FMC Technologies has received orders totalling US $1.7 billion from Total and Petrobras for subsea equipment and trees for major deepwater projects offshore Nigeria and Brazil.

The bigger of the two awards was from France’s Total, which issued FMC with a $1.2 billion contract (as already predicted in DI’s last issue, see page 1) via the operator’s subsidiary Total Upstream Nigeria Ltd. for the Egina field.

The field is located in OML 130 offshore Nigeria, with FMC’s workscope including supplying subsea trees and wellheads, manifolds, installation tooling, flowline connection systems, and associated control systems. The equipment is scheduled for delivery starting in 2015.

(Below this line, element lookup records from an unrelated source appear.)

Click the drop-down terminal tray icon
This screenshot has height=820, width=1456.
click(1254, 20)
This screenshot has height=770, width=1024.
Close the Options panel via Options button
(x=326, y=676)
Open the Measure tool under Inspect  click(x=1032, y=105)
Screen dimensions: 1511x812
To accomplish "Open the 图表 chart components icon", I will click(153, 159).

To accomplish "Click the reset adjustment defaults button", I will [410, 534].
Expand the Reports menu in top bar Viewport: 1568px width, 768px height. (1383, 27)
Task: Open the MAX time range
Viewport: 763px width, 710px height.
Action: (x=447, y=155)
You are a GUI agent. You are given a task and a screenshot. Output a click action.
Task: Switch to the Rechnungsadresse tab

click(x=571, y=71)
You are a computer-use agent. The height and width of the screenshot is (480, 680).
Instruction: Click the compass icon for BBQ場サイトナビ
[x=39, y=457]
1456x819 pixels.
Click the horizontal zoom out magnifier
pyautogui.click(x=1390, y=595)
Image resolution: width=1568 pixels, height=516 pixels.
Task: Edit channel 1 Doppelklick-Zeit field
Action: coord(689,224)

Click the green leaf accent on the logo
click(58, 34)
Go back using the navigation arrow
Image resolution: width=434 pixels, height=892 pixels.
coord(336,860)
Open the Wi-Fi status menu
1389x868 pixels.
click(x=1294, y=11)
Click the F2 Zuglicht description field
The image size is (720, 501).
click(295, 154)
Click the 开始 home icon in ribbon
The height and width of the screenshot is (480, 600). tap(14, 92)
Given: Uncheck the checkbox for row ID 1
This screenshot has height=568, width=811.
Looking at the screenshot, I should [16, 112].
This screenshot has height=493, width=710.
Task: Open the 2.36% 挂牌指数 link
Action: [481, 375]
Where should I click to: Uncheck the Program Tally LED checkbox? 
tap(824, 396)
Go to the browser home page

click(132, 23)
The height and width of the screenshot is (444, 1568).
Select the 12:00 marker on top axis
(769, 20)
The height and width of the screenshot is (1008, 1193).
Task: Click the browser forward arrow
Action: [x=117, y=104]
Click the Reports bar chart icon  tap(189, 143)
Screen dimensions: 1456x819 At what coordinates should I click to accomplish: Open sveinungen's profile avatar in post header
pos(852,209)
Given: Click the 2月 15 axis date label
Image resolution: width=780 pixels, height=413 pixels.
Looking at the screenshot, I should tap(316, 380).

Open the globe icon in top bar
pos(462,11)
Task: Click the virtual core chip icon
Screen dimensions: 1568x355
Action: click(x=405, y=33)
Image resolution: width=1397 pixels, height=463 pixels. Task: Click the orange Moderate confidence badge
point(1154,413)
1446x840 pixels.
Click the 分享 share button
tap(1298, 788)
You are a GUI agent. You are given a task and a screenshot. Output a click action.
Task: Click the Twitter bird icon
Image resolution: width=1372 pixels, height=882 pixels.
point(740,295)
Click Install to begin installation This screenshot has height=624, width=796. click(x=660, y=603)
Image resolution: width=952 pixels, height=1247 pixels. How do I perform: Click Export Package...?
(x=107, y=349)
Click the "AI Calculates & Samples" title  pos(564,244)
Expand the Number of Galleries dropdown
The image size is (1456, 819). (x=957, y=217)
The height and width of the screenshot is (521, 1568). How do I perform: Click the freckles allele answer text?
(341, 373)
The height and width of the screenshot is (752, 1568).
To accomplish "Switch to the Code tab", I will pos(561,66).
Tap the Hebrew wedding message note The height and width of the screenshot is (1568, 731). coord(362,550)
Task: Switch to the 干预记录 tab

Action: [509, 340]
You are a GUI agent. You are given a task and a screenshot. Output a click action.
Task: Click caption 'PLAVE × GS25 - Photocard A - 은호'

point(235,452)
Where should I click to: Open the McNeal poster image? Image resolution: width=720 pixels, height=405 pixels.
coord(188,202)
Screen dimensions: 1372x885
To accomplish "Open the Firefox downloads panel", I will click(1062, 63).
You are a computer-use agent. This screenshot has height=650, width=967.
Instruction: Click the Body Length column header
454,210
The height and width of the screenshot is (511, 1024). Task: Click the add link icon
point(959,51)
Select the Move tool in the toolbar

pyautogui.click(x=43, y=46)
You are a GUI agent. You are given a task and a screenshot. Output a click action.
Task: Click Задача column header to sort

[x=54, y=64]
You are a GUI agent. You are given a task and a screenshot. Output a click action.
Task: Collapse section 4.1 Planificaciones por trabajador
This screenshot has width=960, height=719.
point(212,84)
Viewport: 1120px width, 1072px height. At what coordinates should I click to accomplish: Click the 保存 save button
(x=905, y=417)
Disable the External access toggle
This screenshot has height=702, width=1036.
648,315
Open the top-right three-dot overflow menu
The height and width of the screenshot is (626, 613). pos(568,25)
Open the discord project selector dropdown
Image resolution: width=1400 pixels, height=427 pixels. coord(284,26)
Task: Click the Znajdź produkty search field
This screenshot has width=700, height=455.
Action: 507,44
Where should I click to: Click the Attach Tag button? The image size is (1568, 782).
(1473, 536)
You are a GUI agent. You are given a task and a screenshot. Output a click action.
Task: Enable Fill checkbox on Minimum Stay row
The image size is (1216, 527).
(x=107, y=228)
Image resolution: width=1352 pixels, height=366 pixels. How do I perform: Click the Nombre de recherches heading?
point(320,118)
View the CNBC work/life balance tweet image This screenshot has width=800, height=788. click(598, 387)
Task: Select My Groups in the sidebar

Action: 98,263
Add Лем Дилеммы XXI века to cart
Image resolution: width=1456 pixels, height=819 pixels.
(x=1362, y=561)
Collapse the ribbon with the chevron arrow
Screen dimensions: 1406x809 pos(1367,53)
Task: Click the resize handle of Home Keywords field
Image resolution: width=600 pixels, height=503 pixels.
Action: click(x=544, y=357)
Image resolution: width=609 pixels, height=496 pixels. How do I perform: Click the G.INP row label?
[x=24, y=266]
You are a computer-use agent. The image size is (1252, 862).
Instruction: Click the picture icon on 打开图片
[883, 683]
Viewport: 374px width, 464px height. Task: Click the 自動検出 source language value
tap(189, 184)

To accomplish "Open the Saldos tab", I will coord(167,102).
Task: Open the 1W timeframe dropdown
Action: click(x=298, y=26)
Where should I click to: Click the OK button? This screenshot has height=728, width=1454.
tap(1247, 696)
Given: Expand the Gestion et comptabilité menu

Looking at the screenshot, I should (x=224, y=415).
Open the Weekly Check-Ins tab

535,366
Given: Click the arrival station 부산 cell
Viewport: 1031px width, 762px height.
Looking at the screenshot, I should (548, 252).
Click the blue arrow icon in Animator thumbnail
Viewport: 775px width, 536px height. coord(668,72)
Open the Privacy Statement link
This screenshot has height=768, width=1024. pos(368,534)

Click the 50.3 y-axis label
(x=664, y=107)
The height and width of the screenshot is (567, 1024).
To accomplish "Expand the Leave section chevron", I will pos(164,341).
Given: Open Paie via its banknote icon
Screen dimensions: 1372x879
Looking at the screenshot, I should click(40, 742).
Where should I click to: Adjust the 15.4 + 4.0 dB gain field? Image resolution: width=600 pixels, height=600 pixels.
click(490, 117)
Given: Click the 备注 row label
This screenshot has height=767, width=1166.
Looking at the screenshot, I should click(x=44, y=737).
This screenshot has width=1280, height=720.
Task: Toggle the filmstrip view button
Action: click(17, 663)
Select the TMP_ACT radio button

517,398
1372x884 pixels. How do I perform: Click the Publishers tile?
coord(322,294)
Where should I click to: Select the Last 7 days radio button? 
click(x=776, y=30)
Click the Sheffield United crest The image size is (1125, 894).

Tore Halvorsen, FMC’s Senior Vice President, Subsea Technologies, said the project would be the “largest subsea project to date in West Africa” and would be supported by its local content strategy, as well as by recent expansions to its facilities in Lagos and Onne.

The other contract order from Petrobras was for the supply of subsea trees for its pre-salt fields offshore Brazil. The value of the award is estimated at $500 million, and represents the call-off of the remaining value of a $1.5 billion agreement announced in March last year.

The order includes 49 subsea trees, tooling, and associated subsea controls. The trees are scheduled to be installed in multiple pre-salt fields for both production and injection wells. The equipment will be designed and manufactured at FMC’s facilities in Brazil.

Halvorsen added that the order was the second for subsea trees to come from the 2012 contract.